Problem 1:
Answer these questions using the text on adolescent idiopathic scoliosis.
(a) What age range of children does AIS affect?
(b) Approximately what share of AIS patients have some family history of scoliosis?
(c) Which symptom is named as the most visible sign of scoliosis?
Problem 2:
Quote the text on adolescent idiopathic scoliosis word for word, starting with "Patients with AIS" and going on through "sign of scoliosis.".

Text section:
-----

Adolescent Idiopathic Scoliosis

Often learning your child has adolescent idiopathic scoliosis (AIS) takes a parent by surprise. Because AIS onset is related to age, your child may have passed one or more scoliosis evaluations in the past. The good news is that now more than ever, research exploring the cause of and genetic basis for AIS is more robust than ever, and there is a growing clinical interest among physicians who seek to help you successfully manage your child’s disease.

What Is AIS?

AIS is by far the most common type of scoliosis, affecting children between ages 10 to 18; it’s found in as many as 4 in 100 adolescents. In general, AIS curves progress during the rapid growth period of the patient. While most curves slow their progression significantly at the time of skeletal maturity, some, especially curves greater than 60o, continue to progress during adult-hood. Many theories exist with regard to the cause of AIS including hormonal imbalance, asymmetric growth and muscle imbalance. Although the cause of AIS remains elusive, we have methods of estimating the risk for curve progression of scoliosis and good methods of treatment.

Genetic Connection

“Idiopathic” means that the condition has no identifiable causes although significant research is ongoing, including the genetic basis for AIS. Approximately 30% of AIS patients have some family history of scoliosis, which would indicate a genetic connection. Many Scoliosis Research Society members are working to identify the genes that cause AIS, and this knowledge continues to expand at a rapid pace.

Symptoms

Patients with AIS typically have no pain or neurologic abnormalities (like weakness) and exhibit a normal appearance when viewed from the side, however, several visible symptoms are associated with AIS:

  • Rib “hump”—A prominence on the back or a rib hump secondary to the rotational as-pect of the scoliosis; the most visible sign of scoliosis.
  • Shoulder height asymmetry—Shoulder height asymmetry is indicated when one shoulder appears higher than the other.
  • Torso “lean”—A shift of the body to the right or the left can occur especially when there is a single curve in the thoracic (chest-part) or the lumbar (lower back) of the spine with-out a second curve to help balance the patient. This often appears as some waistline asymmetry in which one hip appears to be higher than the other and may result in one leg appearing longer than the other.

-----

Data supplied:
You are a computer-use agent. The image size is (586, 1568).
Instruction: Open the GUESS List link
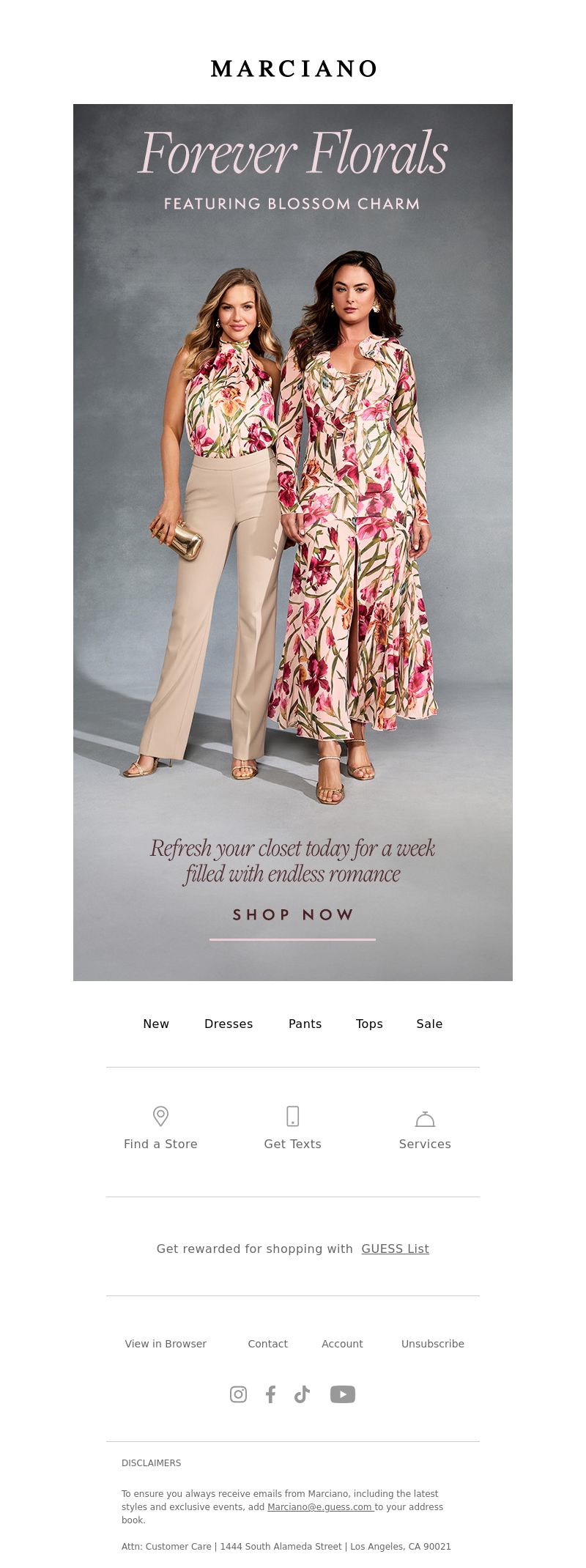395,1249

-----

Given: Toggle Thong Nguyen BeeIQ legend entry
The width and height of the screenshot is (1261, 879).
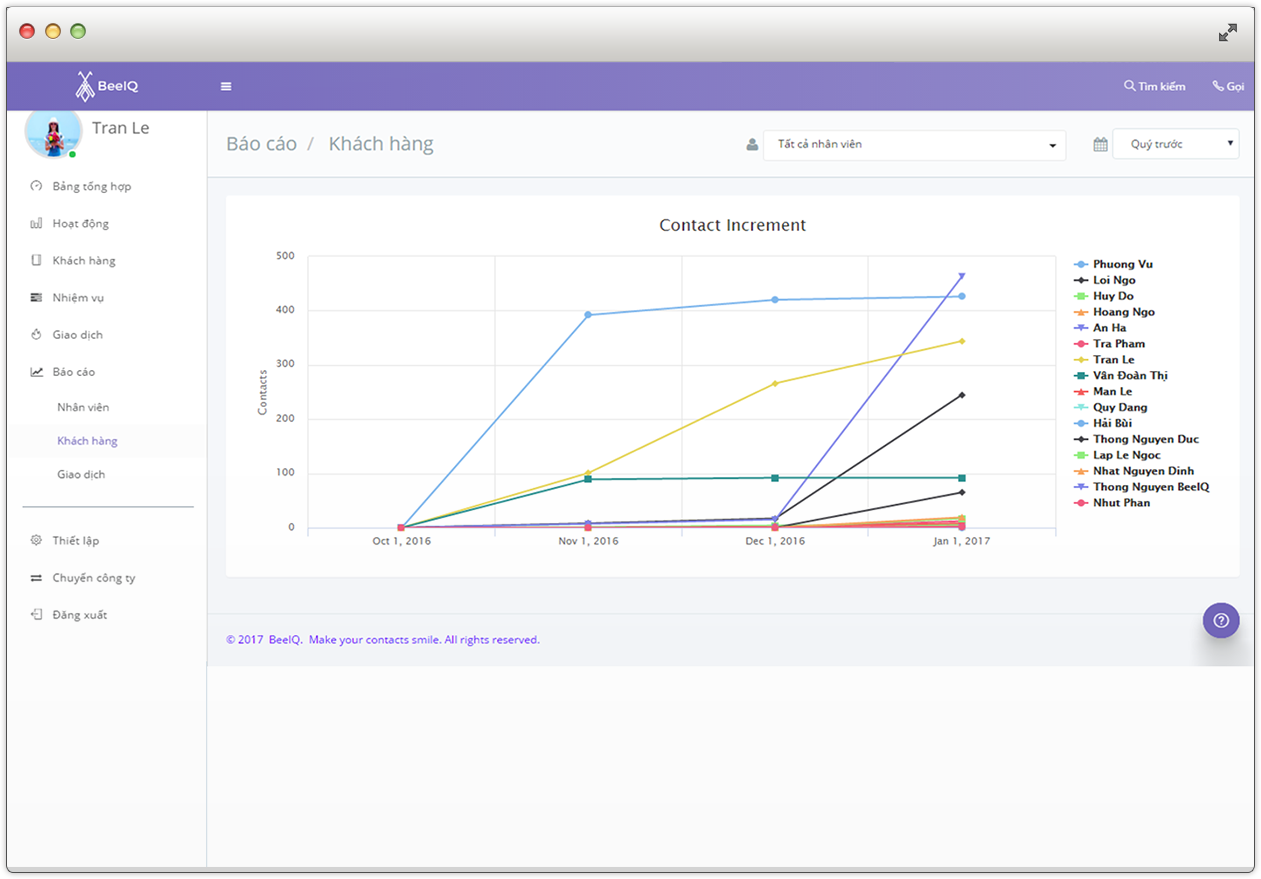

-----

Result 1:
(a) Ages 10 to 18.
(b) Approximately 30%.
(c) The rib "hump," a prominence on the back.

Result 2:
Patients with AIS typically have no pain or neurologic abnormalities (like weakness) and exhibit a normal appearance when viewed from the side, however, several visible symptoms are associated with AIS:

  • Rib “hump”—A prominence on the back or a rib hump secondary to the rotational as-pect of the scoliosis; the most visible sign of scoliosis.